La ristorazione collettiva non può sopravvivere senza un sostegno concreto. È questo l’appello che FIPE, Federazione Italiana Pubblici Esercizi, e Angem, Associazione Nazionale della Ristorazione Collettiva e Servizi, rivolgono nuovamente alle istituzioni, dopo mesi di interlocuzione che non hanno portato a nessun risultato.
Non possono essere più ignorate le condizioni di estrema criticità in cui versano le imprese della ristorazione collettiva, lasciate da sole ad affrontare le conseguenze dell’inflazione. Una congiuntura economica che ha portato a un aumento dei costi di produzione del 55% senza possibilità di intervento, dato il regime di prezzi fissi che regola il 75% degli appalti, risalenti al periodo pre-pandemico. E che porta oggi le imprese del settore a scendere in piazza il prossimo 23 marzo.
Oggi queste aziende, che non si sono mai fermate neppure durante la pandemia, non riescono più a sostenersi da sole e la prolungata immobilità della politica mette a rischio migliaia di posti di lavoro, di cui il 95% a tempo indeterminato.

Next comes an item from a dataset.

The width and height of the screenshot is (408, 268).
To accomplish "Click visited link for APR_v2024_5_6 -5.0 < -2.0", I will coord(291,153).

“La nostra richiesta è tanto semplice quanto chiara: introdurre la revisione dei prezzi su tutti i contratti in essere in base agli indici ISTAT di settore, abbandonando il regime di prezzi fissi. Senza un intervento di questa portata, il rischio che le mense si ritrovino senza pasti è sempre più concreto”, ha dichiarato Carlo Scarsciotti, Presidente di ANGEM. “Comprendiamo e sosteniamo le motivazioni della mobilitazione straordinaria del 23 marzo perché c’è bisogno di un segnale forte: chiediamo alla politica lo stesso senso di responsabilità che hanno dimostrato le aziende affrontando, da sole e a proprie spese, situazioni inedite senza mai interrompere i servizi della refezione nelle scuole, negli ospedali e nelle case di riposo”.